His tone made it clear. “Kids these days.” And maybe even “parents these days.” Because he clearly thought I was also doing wrong by not forcing my son to help.
Part of me wanted to correct him, tell him that I was happier with my son sitting in the car – somewhere safe, unlike the parking lot where the birds crying overhead would scare him and where loud noises would bother him.

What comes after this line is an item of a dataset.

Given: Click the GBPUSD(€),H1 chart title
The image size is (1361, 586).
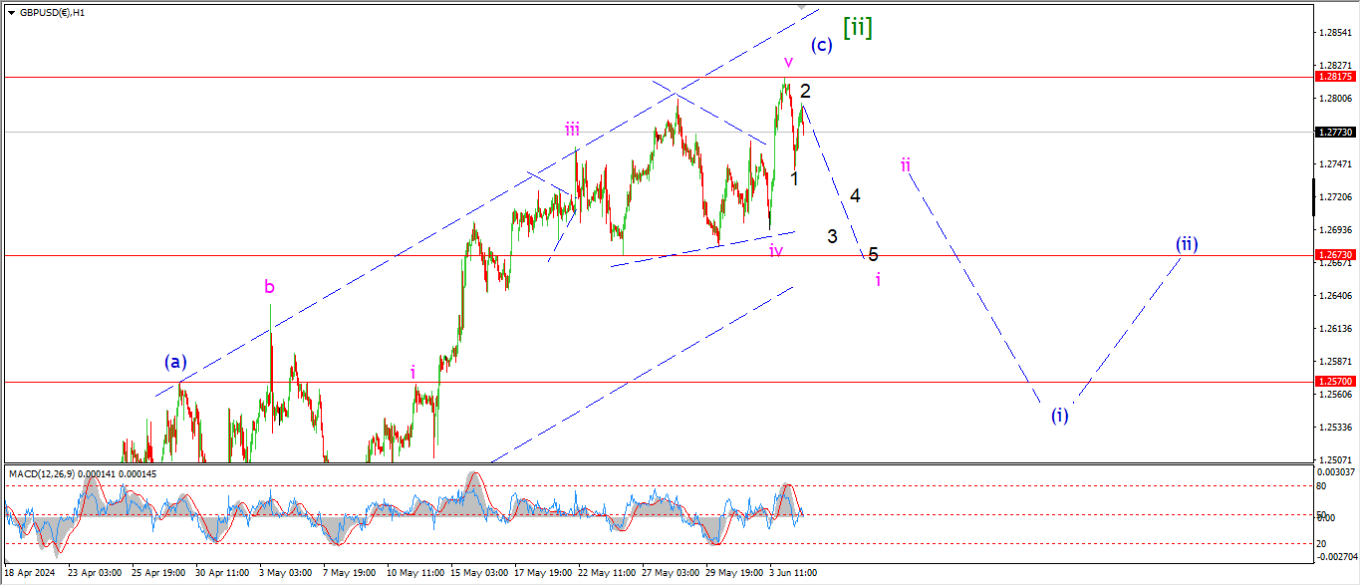Looking at the screenshot, I should pyautogui.click(x=52, y=13).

Tell him that just minutes before, as I was paying for these groceries, my son had turned to one of the male employees at the store – someone we’d never seen before – and asked for a “big hug” while the guy looked all kinds of uncomfortable, and I’d had to ask Simon to come to me (again) which is what I’d been doing for the last fifteen minutes of waiting in line, trying to keep Simon from bothering the guy buying all the sushi and the woman with the shaved head and the monk’s robe (who I somehow thought should look enlightened or at least happy or even tolerant, yet the only way to describe her expression was disgruntled).

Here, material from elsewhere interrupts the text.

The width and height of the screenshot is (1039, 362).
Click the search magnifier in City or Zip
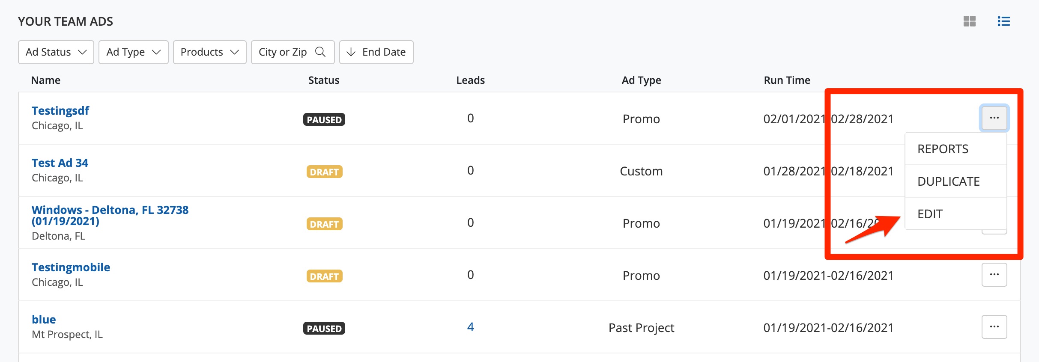pyautogui.click(x=320, y=52)
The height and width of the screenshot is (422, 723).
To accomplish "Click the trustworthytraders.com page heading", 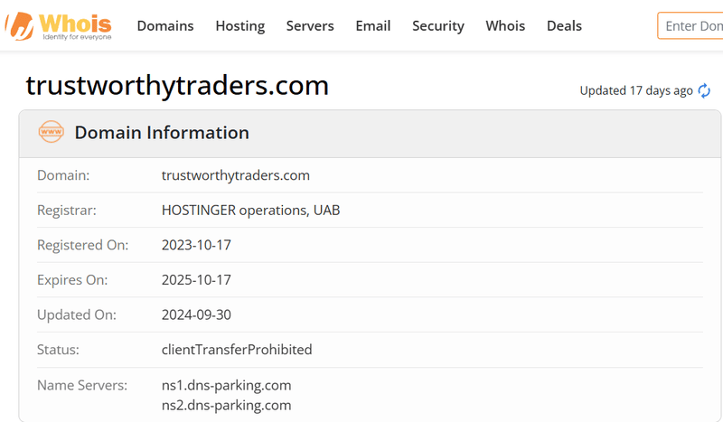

Tell him that the cashier had given Simon “Buddy Bucks” so he could go win stickers to save up for a prize, even though he doesn’t care about saving up for the prize; he just likes to put the sticker on his hand and wear it, going around all day with a yellow square that says “2 points” on it.
But I didn’t say anything to the guy because I’d rather let him be smugly satisfied with himself because I don’t owe him an explanation, and he wasn’t asking for an explanation. He was passing judgment on me and my son without knowing anything about us. And that’s his problem, not mine.
Main take-away point here?
How many times do I have to shout it from the rooftops?
While we were on vacation last week in Alabama, we took a boat ride. It was a three hour tour (but the weather never got rough, and the tiny boat was not tossed). But there was a woman on the boat that very clearly had autism.
She was older, my guess is in her twenties, maybe late twenties.
And she seemed, to all outward appearances, to be happy.
She rocked, although, to be fair, we all rocked since we were on a boat. She stimmed. She used sign language to communicate, and she seemed to argue with one of the people with her – her father, maybe? – who kept getting frustrated. She was signing something I couldn’t quite figure out (she was superfast as it), but I saw her saying something about little, and he kept saying something big. No idea what it was. But he got frustrated with her because she wouldn’t give.
Otherwise, she sat there, beaming happy. Her hair was blonde; her eyes were blue. She wore a charm bracelet that included all types of charm, including an autism puzzle charm.
And it gave me hope. Hope that in another 10 years, when Simon would be about the same age I’d guessed her to be, he’d be able to communicate that well, argue rationally, stimming in public without judgment.
As it was, Simon filled the boat ride with lots of “tv talk” (a lot of Elmo, for some reason), and paced up and down, back and forth, touching everything he could safely touch, his sea legs fully under him, looking like he barely needed to make any adjustments because of all the rocking and rolling the boat was doing in the waves.
I wanted to talk to the woman and her family, ask questions, know their story.
But that’s not my right. It’s their story, and it’s their life, and I wouldn’t normally go up and talk to random strangers, but, at the same time, I’d love to have random strangers come up to me and ask me about Simon because I’d love to educate them about him and about us and try to show them that autism isn’t some unsurmountable evil, and that as long as we can handle its side effects (anxiety, aggression, lack of communication), then there’s no reason to do anything else. As long as Simon can function and be happy, who are any of us to judge that he needs a “cure”? that he needs to change to fit in? That he has to enjoy things in a certain way? That there’s a right way and a wrong way to live and be happy?
Acceptance can go a long way, and seeing other people being accepting, being happy, being out there – it tells me that acceptance is happening.